## About this exercise
For each entry that follows, produce an exact copy.

## Given data
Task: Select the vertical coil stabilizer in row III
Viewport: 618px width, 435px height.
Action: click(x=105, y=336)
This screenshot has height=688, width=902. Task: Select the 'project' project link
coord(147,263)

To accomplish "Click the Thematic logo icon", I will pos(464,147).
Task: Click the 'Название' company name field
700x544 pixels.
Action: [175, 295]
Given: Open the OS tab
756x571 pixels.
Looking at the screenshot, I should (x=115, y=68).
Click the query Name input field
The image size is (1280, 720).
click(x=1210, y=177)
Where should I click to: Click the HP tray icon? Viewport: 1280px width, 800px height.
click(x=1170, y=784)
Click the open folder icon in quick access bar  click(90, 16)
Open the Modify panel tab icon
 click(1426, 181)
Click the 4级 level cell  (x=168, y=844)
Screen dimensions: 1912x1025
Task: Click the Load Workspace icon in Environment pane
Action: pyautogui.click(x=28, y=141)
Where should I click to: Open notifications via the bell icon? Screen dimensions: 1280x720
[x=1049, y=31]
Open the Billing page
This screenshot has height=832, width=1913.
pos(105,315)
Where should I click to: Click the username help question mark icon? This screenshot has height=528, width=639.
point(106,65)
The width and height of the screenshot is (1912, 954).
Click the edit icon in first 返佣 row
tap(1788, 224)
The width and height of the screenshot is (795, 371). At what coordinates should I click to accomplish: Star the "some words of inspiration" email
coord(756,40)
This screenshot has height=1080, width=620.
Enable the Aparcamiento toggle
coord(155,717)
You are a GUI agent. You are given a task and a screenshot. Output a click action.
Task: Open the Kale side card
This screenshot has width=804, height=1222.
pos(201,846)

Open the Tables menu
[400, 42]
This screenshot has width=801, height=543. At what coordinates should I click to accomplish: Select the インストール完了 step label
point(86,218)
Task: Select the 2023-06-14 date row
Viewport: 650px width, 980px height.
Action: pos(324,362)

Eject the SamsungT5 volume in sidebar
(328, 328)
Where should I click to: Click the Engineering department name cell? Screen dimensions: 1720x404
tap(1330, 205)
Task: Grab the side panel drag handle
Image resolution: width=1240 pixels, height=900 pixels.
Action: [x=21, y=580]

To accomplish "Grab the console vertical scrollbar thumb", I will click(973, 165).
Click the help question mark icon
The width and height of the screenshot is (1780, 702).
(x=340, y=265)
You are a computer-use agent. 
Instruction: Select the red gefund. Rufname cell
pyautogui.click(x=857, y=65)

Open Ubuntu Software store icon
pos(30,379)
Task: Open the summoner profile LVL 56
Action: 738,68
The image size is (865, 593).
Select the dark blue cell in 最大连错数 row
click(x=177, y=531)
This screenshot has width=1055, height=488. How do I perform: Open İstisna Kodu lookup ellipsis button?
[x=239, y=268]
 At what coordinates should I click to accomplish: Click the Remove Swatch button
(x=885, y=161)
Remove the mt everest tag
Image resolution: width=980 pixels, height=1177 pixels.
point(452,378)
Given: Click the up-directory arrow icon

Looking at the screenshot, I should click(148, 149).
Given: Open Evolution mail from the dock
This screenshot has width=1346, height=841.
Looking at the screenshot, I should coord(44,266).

## Exercise output
Task: Select the vertical coil stabilizer in row III
Viewport: 618px width, 435px height.
Action: click(x=105, y=336)
This screenshot has height=688, width=902. Task: Select the 'project' project link
coord(147,263)

To accomplish "Click the Thematic logo icon", I will pos(464,147).
Task: Click the 'Название' company name field
700x544 pixels.
Action: [175, 295]
Given: Open the OS tab
756x571 pixels.
Looking at the screenshot, I should (x=115, y=68).
Click the query Name input field
The image size is (1280, 720).
click(x=1210, y=177)
Where should I click to: Click the HP tray icon? Viewport: 1280px width, 800px height.
click(x=1170, y=784)
Click the open folder icon in quick access bar  click(90, 16)
Open the Modify panel tab icon
 click(1426, 181)
Click the 4级 level cell  (x=168, y=844)
Screen dimensions: 1912x1025
Task: Click the Load Workspace icon in Environment pane
Action: pyautogui.click(x=28, y=141)
Where should I click to: Open notifications via the bell icon? Screen dimensions: 1280x720
[x=1049, y=31]
Open the Billing page
This screenshot has height=832, width=1913.
pos(105,315)
Where should I click to: Click the username help question mark icon? This screenshot has height=528, width=639.
point(106,65)
The width and height of the screenshot is (1912, 954).
Click the edit icon in first 返佣 row
tap(1788, 224)
The width and height of the screenshot is (795, 371). At what coordinates should I click to accomplish: Star the "some words of inspiration" email
coord(756,40)
This screenshot has height=1080, width=620.
Enable the Aparcamiento toggle
coord(155,717)
You are a GUI agent. You are given a task and a screenshot. Output a click action.
Task: Open the Kale side card
This screenshot has width=804, height=1222.
pos(201,846)

Open the Tables menu
[400, 42]
This screenshot has width=801, height=543. At what coordinates should I click to accomplish: Select the インストール完了 step label
point(86,218)
Task: Select the 2023-06-14 date row
Viewport: 650px width, 980px height.
Action: pos(324,362)

Eject the SamsungT5 volume in sidebar
(328, 328)
Where should I click to: Click the Engineering department name cell? Screen dimensions: 1720x404
tap(1330, 205)
Task: Grab the side panel drag handle
Image resolution: width=1240 pixels, height=900 pixels.
Action: [x=21, y=580]

To accomplish "Grab the console vertical scrollbar thumb", I will click(973, 165).
Click the help question mark icon
The width and height of the screenshot is (1780, 702).
(x=340, y=265)
You are a computer-use agent. 
Instruction: Select the red gefund. Rufname cell
pyautogui.click(x=857, y=65)

Open Ubuntu Software store icon
pos(30,379)
Task: Open the summoner profile LVL 56
Action: 738,68
The image size is (865, 593).
Select the dark blue cell in 最大连错数 row
click(x=177, y=531)
This screenshot has width=1055, height=488. How do I perform: Open İstisna Kodu lookup ellipsis button?
[x=239, y=268]
 At what coordinates should I click to accomplish: Click the Remove Swatch button
(x=885, y=161)
Remove the mt everest tag
Image resolution: width=980 pixels, height=1177 pixels.
point(452,378)
Given: Click the up-directory arrow icon

Looking at the screenshot, I should click(148, 149).
Given: Open Evolution mail from the dock
This screenshot has width=1346, height=841.
Looking at the screenshot, I should coord(44,266).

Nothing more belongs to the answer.